We see that the transition matrix is the identity $\mathbf F_k = \mathbb 1$ , and the measurement matrix is $\mathbf H_k = \bigl(\begin{array}{cc} 1 & x_k \end{array}\bigr)$ . We also assume $\eta^{\alpha}_k$ and $\eta^{\beta}_k$ uncorrelated.

Training set

I also rename the columns in order to clarify which column is the X and which is the Y. I overwrite the variables $X$ , $Y$ used before.

In [18]:

Y = dret.columns[0]
X = dret.columns[1]

In [19]:

training_size = 250
ret_train = dret.iloc[:training_size]
ret_test = dret.iloc[training_size:]

In [20]:

beta_tr, alpha_tr, _, _, _ = ss.linregress(ret_train[X], ret_train[Y])
resid_tr = ret_train[Y] - beta_tr * ret_train[X] - alpha_tr
var_eps_ols = resid_tr.var(ddof=2)  # a possible initial guess for var_eps
print("In the training set the OLS estimators of")
print("alpha_tr = ", alpha_tr)
print("beta_tr = ", beta_tr)
print("var_eps = ", var_eps_ols)

Out[20]:

In the training set the OLS estimators of
alpha_tr =  0.0002276440411573649
beta_tr =  0.9751772551661367
var_eps =  6.286775484858256e-05

Rolling alpha and beta

Here I calculate the OLS $\alpha$ and $\beta$ in the test set, using a rolling window.

In [21]:

rolling_window = 50
rolling_beta = []
rolling_std_err = []
rolling_alpha = []

for i in range(len(ret_test)):
    ret_temp = ret.iloc[1 + i + training_size - rolling_window : 1 + i + training_size]
    beta_temp, alpha_temp, _, _, std_err_temp = ss.linregress(ret_temp[X], ret_temp[Y])
    rolling_beta.append(beta_temp)
    rolling_std_err.append(std_err_temp)
    rolling_alpha.append(alpha_temp)
ret_test = ret_test.assign(ols_beta=np.array(rolling_beta))
ret_test = ret_test.assign(ols_std_err=np.array(rolling_std_err))
ret_test = ret_test.assign(ols_alpha=np.array(rolling_alpha))

Implementation of the Kalman filter for $\alpha$ and $\beta$

In the following cell I decided to initialize the state $\mathbf x_0 = \bigg( \begin{array}{c} \alpha_0\\ \beta_0 \end{array} \bigg)$ using the OLS values calculated with the data in the training set.

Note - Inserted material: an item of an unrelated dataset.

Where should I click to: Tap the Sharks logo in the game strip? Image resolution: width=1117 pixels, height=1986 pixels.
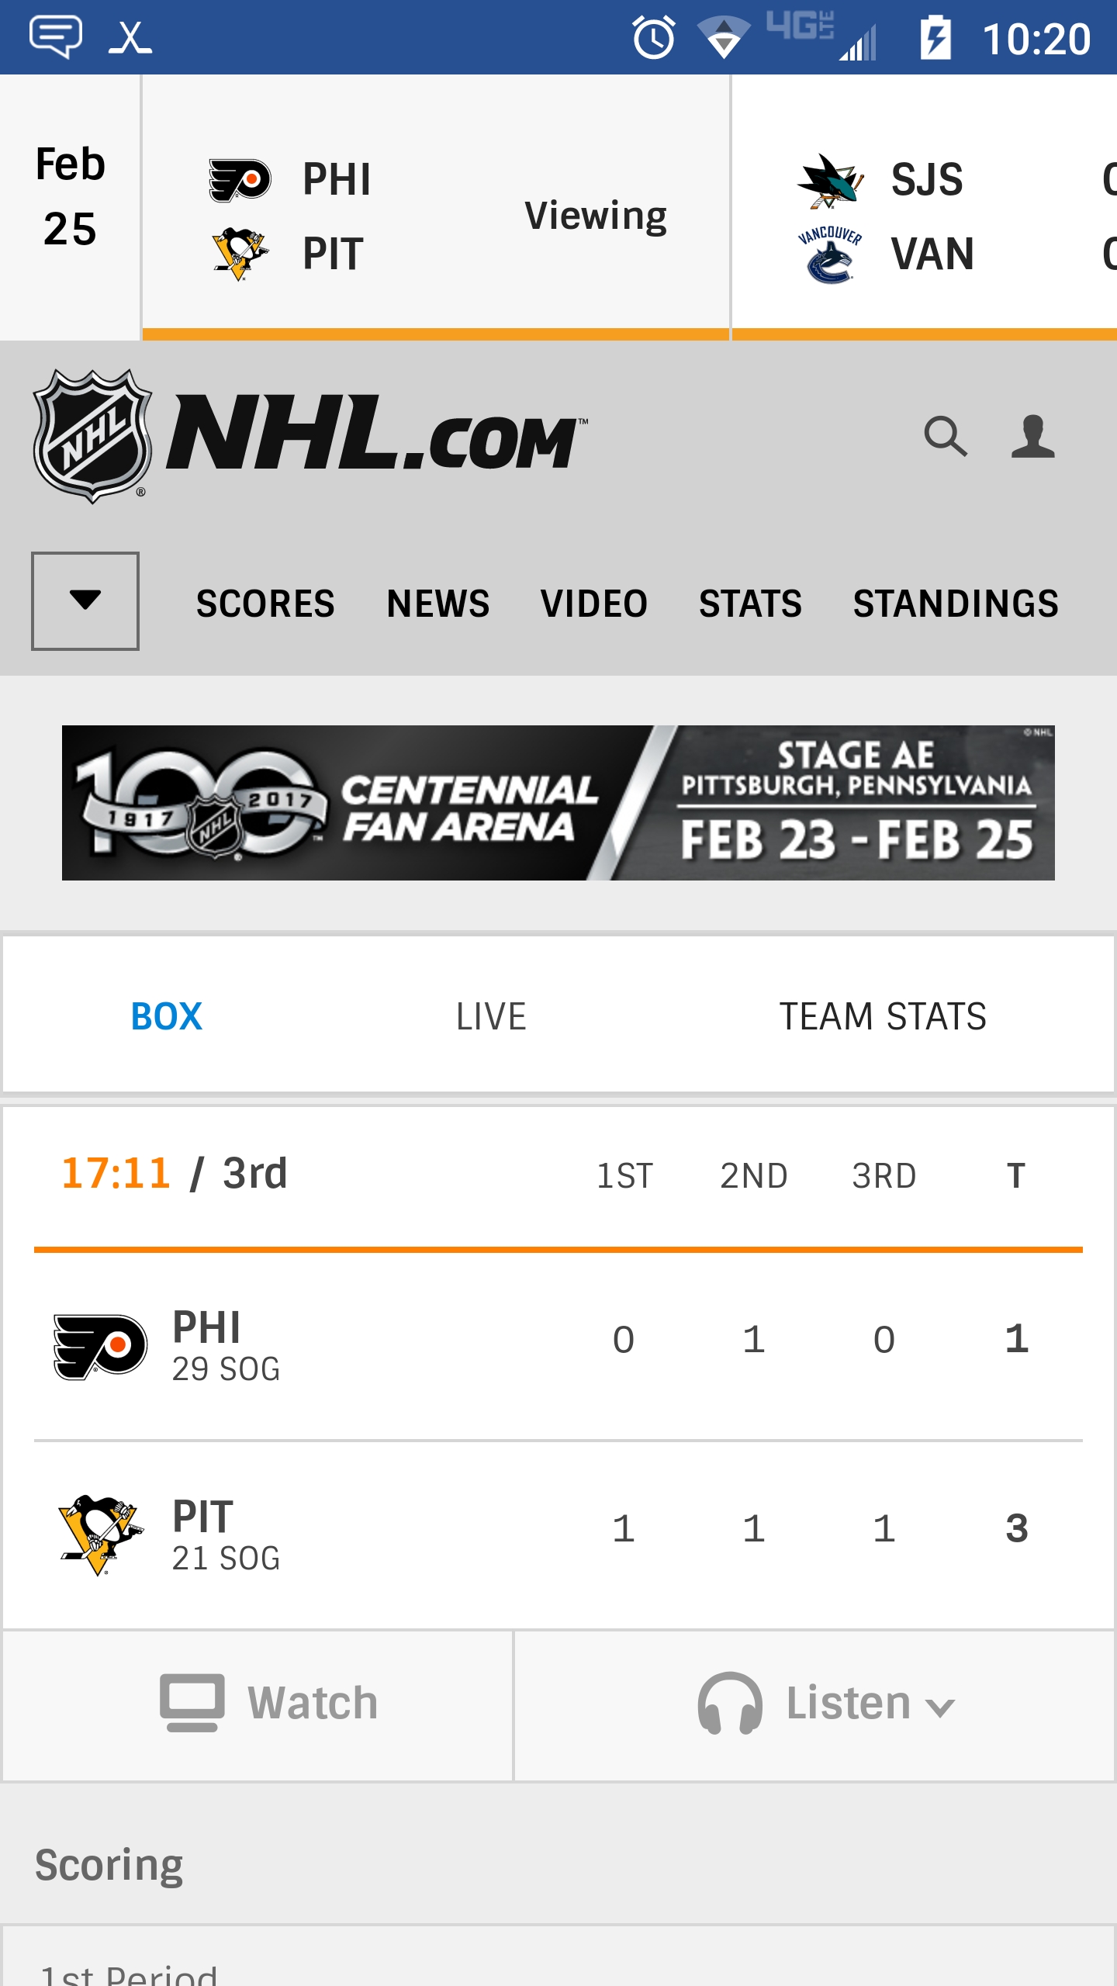830,181
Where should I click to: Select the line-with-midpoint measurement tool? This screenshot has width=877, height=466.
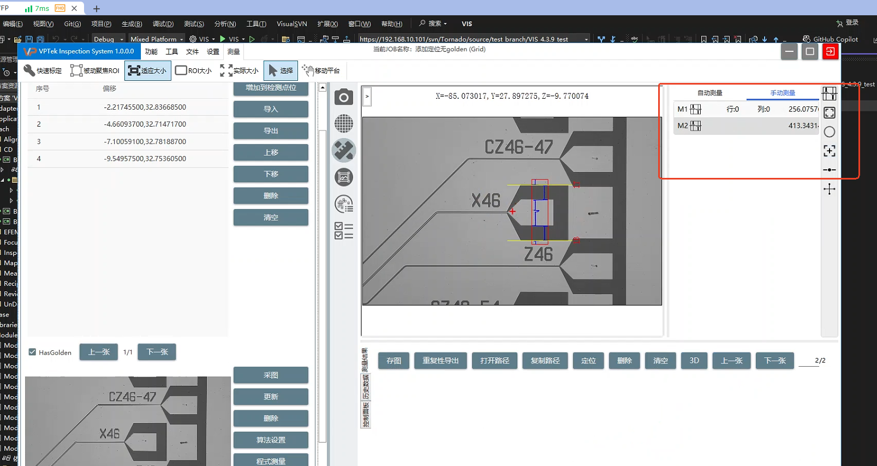(829, 170)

The initial covariance matrix is set to $P_0= 0.1 \cdot \mathbb{1}$ . The variance parameters are set to $\sigma^2_{\alpha}=0.0000001$ and $\sigma^2_{\beta}=0.01$ .

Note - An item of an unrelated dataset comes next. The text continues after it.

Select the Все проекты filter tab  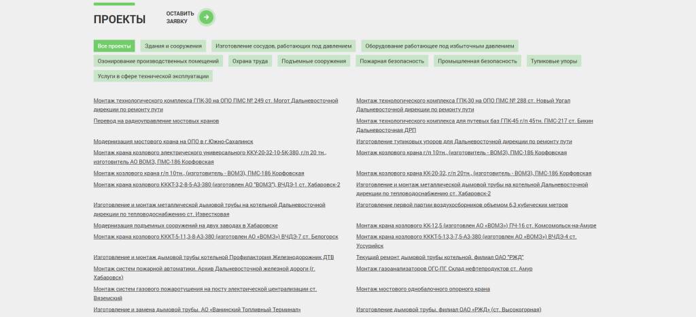[x=114, y=46]
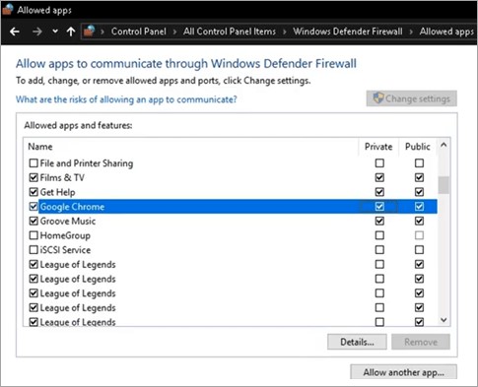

Intuitively, it makes sense to design the $\beta$ process dynamics with a standard deviation $\sigma_{\beta}=0.1$ . The error describes how the beta changes over time, e.g. if $\sigma_{\beta}=0$ the beta remains constant, if $\sigma_{\beta}=100$ the beta can assume unreasonable values. If, for instance, the current value of beta is $1$ , with $68.3\%$ probability at the next time step the beta will be inside the interval $[0.9, 1.1]$ ( by the three-sigma rule). The same argument works for the choice of the variance of $\alpha$ .

The parameter $\sigma^2_{\epsilon}$ is set equal to the OLS standard deviation estimate, computed in the training set.

All these values must be calibrated using the training dataset!. This is a difficult task because the variables are not observable! In general, the filter designer has an important role in the selection of the process and model errors. The parameters should be chosen in order to avoid overfitting/underfitting and to avoid unrealistic values.

Possible methods (but there are more) are:

(1) Using reasonable intuitive assumptions (such as the assumption I used above)
(2) Compute the rolling $\alpha$ and $\beta$ in the training set and calculate the variances. Nevertheless, these values will depend on the selected time window.
(3) Using MLE method. Later I will apply it in a simplified model.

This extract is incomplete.